## REQUIRED TASK
Reproduce the listing below verbatim, beginning with its first line and continuing through the line that contains "Image resolution: width=2576 pixels, height=700 pixels. In", with both ends included.

[Dataset listing]
----
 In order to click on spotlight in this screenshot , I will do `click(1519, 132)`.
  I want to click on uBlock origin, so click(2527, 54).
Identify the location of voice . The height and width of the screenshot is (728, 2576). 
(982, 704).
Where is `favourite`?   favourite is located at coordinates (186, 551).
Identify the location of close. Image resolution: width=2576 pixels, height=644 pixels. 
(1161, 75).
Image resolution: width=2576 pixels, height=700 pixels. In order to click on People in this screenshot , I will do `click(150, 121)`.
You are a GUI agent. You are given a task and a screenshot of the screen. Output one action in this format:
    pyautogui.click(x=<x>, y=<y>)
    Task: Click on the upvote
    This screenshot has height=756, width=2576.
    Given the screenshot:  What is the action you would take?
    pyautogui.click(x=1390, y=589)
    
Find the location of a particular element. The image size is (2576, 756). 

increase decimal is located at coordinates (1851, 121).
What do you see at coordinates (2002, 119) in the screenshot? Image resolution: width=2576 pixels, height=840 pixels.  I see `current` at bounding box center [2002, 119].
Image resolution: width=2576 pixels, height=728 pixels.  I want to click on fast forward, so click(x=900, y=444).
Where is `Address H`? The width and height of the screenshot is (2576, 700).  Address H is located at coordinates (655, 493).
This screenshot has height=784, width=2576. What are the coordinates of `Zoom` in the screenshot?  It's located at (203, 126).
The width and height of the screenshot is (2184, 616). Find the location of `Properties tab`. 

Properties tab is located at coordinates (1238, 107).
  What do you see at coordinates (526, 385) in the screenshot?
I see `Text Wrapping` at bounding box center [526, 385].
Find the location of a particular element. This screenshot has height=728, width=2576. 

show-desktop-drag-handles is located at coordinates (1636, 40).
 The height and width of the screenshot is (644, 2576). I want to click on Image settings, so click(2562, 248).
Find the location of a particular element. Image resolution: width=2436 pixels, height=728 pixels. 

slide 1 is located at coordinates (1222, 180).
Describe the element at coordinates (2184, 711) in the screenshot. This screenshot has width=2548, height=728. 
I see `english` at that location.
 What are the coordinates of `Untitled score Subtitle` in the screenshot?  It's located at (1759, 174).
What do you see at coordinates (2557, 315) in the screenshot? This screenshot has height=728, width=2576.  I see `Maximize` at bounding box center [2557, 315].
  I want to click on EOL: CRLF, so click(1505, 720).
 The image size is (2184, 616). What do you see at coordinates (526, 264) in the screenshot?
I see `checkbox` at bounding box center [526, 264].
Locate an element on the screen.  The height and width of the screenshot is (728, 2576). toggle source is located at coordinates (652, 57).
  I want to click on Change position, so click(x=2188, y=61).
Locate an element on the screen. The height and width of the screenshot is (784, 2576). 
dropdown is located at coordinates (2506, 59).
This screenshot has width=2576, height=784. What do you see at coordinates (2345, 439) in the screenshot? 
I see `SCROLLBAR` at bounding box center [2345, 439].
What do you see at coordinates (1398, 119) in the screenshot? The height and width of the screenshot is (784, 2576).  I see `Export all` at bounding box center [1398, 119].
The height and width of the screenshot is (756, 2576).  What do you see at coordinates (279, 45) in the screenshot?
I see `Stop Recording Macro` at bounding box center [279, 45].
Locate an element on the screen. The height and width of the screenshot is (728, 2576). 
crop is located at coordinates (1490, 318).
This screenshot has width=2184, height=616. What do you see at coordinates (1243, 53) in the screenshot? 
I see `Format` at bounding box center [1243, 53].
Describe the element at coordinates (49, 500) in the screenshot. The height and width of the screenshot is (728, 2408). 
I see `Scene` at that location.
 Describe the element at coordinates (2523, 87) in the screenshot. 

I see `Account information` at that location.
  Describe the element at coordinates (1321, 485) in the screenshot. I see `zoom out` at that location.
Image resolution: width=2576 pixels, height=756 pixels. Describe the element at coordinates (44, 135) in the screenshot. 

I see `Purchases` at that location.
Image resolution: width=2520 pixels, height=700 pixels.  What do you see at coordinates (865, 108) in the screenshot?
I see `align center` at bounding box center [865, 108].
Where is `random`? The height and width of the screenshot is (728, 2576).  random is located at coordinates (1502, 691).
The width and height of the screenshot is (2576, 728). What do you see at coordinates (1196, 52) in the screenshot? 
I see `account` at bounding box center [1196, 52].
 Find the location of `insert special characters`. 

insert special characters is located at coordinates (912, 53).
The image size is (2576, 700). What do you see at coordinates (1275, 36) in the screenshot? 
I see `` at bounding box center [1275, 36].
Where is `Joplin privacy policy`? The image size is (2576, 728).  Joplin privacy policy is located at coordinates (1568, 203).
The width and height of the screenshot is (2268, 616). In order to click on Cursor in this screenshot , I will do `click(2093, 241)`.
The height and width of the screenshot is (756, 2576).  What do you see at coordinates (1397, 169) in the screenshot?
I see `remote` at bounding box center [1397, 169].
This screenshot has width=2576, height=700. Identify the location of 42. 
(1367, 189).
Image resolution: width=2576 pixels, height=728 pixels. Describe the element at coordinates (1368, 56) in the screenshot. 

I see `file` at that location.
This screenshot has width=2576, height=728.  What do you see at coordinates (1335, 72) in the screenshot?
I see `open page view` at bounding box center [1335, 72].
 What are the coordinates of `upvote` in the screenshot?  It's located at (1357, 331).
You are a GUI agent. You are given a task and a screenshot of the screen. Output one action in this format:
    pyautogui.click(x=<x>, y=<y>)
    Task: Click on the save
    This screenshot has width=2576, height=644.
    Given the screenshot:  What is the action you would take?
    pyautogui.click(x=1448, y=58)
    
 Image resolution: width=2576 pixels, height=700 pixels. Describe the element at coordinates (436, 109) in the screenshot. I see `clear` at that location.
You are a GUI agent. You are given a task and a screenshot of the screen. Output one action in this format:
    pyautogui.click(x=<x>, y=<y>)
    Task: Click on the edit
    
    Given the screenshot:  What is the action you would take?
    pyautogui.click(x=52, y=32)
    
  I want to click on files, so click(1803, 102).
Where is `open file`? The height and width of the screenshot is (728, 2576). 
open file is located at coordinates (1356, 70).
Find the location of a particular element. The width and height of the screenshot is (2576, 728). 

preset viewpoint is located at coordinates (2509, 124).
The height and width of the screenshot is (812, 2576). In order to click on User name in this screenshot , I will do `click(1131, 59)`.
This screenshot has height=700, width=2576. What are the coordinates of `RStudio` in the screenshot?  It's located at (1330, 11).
----
## EXERCISE OUTPUT
 In order to click on spotlight in this screenshot , I will do `click(1519, 132)`.
  I want to click on uBlock origin, so click(2527, 54).
Identify the location of voice . The height and width of the screenshot is (728, 2576). 
(982, 704).
Where is `favourite`?   favourite is located at coordinates (186, 551).
Identify the location of close. Image resolution: width=2576 pixels, height=644 pixels. 
(1161, 75).
Image resolution: width=2576 pixels, height=700 pixels. In order to click on People in this screenshot , I will do `click(150, 121)`.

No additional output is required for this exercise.